Access for inspection and maintenance purposes within the loft space above the Nave ceiling has never been ‘safe’ by today’s standards since the church was built in 1840.
Both in the days when the Nave ceiling was flat, and from 1903 when the barrel vaulting was introduced, it has been necessary to rely on board walks across the loft space.
These have had no handrails, and if one was unlucky enough to put a foot wrong, there were only half-inch thick plasterboard panels set in a matrix of joists to save one from falling twenty metres to the Nave floor below.
In the photo below, the board walk has been removed as unsafe.
Some of the plasterboard panels have been replaced because original ones were cracked and in danger of falling. Safe access for the contractor to do this was enabled by the use of fall arrest harnesses shackled to a fixed safety line – the latter is shown in the photo.
The Heritage Lottery Fund grant has provided us with the opportunity to rectify this unsafe access situation by decking out the Nave loft.

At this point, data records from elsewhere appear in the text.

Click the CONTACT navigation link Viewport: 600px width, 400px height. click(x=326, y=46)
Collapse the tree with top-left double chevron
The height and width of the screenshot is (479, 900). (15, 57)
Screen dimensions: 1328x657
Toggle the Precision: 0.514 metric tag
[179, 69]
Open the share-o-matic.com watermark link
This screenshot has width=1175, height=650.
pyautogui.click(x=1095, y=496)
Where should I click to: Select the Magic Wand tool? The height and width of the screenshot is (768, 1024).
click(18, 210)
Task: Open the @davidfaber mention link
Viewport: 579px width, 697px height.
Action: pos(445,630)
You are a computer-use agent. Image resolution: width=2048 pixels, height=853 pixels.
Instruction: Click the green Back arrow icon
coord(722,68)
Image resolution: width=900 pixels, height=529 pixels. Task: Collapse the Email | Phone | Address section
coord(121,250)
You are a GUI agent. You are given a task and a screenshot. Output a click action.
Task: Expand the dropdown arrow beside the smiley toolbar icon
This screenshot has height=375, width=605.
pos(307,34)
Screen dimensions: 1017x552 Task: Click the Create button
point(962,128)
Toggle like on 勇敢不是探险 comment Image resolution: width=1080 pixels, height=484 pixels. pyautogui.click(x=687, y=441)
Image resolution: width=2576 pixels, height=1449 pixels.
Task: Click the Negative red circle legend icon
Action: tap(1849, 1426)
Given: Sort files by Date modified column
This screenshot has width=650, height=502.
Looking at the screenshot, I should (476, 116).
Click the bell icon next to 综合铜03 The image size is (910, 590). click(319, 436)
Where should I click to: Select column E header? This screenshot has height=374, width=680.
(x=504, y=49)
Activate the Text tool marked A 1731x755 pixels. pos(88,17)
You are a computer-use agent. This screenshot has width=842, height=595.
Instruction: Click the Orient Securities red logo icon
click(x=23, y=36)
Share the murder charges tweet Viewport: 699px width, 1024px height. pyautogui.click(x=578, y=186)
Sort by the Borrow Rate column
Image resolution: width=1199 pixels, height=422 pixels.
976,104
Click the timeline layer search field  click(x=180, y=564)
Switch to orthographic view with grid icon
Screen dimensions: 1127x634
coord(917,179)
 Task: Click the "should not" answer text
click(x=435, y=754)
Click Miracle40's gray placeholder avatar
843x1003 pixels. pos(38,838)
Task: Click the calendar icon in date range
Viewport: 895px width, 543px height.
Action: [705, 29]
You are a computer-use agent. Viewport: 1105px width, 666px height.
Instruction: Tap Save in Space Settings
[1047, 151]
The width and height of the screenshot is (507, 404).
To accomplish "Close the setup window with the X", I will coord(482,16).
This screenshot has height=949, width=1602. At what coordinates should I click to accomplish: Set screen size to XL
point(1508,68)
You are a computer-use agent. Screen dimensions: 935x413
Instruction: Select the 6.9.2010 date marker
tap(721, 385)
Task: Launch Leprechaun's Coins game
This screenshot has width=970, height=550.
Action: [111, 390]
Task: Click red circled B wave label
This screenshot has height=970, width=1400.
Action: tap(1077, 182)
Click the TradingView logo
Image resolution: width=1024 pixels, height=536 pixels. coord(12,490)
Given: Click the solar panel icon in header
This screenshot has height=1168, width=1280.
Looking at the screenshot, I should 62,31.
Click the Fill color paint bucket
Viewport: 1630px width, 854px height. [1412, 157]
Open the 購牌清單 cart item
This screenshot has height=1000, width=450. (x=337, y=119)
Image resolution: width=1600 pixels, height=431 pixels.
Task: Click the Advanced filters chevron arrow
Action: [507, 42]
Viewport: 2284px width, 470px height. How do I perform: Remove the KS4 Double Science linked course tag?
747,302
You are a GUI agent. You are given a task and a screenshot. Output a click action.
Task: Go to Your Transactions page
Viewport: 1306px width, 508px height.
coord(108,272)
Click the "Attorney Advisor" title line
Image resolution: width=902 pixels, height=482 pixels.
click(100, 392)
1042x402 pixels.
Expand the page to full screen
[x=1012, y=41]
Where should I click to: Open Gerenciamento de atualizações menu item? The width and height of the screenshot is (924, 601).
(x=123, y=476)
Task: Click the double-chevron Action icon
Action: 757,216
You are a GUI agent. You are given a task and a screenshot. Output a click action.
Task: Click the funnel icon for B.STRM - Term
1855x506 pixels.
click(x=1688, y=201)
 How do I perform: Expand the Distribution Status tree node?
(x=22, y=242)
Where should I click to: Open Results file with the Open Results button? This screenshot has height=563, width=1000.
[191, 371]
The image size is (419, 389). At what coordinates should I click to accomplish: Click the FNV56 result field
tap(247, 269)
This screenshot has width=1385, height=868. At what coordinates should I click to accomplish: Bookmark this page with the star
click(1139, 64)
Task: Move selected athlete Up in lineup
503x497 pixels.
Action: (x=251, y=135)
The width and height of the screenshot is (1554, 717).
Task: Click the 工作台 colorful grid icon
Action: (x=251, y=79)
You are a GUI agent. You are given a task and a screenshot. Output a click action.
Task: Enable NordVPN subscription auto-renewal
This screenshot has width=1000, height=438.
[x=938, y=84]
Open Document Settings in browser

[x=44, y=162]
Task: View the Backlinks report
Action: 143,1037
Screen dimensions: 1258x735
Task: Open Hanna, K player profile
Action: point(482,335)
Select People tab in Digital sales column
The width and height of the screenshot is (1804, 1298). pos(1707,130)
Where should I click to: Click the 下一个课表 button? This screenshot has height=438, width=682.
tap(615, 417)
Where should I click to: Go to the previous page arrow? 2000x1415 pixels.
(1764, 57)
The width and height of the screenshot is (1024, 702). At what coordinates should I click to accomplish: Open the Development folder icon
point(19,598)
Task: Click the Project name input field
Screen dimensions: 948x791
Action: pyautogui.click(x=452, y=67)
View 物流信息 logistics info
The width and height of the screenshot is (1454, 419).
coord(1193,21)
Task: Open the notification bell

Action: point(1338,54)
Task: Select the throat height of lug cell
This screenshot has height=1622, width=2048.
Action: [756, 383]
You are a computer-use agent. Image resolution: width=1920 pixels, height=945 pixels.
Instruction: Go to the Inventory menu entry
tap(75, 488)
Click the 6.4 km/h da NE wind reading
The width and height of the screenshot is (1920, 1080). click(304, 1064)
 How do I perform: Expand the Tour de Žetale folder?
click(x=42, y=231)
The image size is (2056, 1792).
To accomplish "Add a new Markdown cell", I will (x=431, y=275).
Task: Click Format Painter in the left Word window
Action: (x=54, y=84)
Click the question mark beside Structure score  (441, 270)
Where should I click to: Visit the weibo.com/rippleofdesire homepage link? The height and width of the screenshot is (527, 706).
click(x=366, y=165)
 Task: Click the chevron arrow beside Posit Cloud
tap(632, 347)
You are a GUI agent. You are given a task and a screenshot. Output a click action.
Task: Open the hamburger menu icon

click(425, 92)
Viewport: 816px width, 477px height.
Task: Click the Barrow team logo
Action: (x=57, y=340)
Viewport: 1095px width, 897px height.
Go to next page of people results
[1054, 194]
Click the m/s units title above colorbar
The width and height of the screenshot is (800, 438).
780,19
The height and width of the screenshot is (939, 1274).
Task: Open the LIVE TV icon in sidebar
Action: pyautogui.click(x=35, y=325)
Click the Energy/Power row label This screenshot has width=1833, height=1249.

300mm x 50mm joists now span between strengthened roof trusses, 300mm thermal insulation has been laid between the joists, and 18mm tongued and grooved plywood has been fixed across the joists to provide a complete, insulated decking solution.
This will enable regular maintenance inspections to be made to check for roof leaks – which over the years have caused damage to roof timbers and decorations.